Following https://tarte.nuage-libre.fr/c/fediverse/p/194717/we-need-more-users I decided to explore data a little bit more. I’m not the biggest fan of growth-as-as-target so I wanted to see how much the people were participating in the discussion.
The data
I took the data from the API explorer in https://api.fediverse.observer/ with this query:
query {
monthlystats {
date_checked
softwarename
total_posts
total_users
total_comments
}
}
Then parsed the json with this https://jqlang.org/ filter:
jq '.data.monthlystats | map(select(.total_users > 0 and (.softwarename == "lemmy" or .softwarename == "mbin" or .softwarename == "kbin" or .softwarename == "piefed"))) | group_by(.date_checked) | map( {date_checked: .[0].date_checked, total_users: ([.[] | .total_users] | add), total_posts: ([.[] | .total_posts] | add), total_comments: ([.[] | .total_comments] | add)}) | map({date_checked, posts: .total_posts/.total_users, comments: .total_comments/.total_users}) | sort_by(.date_checked) | map([.date_checked, (.posts | tostring), (.comments | tostring)]) | .[] | @csv'
(As you see I filtered for the threadiverse. I also did the same with all software, I’ll put the graph for that in comments)

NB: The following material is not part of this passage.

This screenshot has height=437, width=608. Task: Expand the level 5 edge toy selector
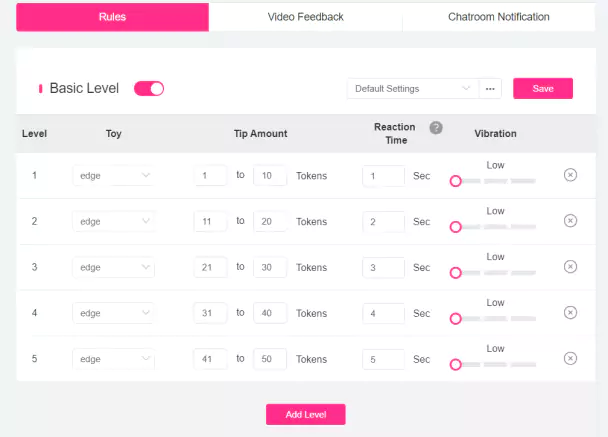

Then did a good old’ chart
What to think of it
I don’t know. Users’ activity is on the rise and I find it nice


I do feel we need more users, but not just users. It’s “niche” users we need. There’s a lot of techies on the threadiverse (Lemmy, PieFed, Mbin), but not enough people who care about other stuff.
So communities outside that, struggle to thrive.
But we are not going to get “niche” users if we don’t get large numbers of users. Niche interests will only come up here when the population is so large that even the long tail ends up with critical masses.
Those defending “quality over quantity” miss this exact point.
My point about “niche” is that from the current perspective, the niche communities is the more regular ones, because at the moment, the majority of users here is technical. We need more ordinary users, not just more users.
We scare normal, non-techie people away. The Threadiverse in general and Lemmy in particular is very lacking in moderation capabilities, especially by not federating mod reports across instances (PieFed does that, but Lemmy does not).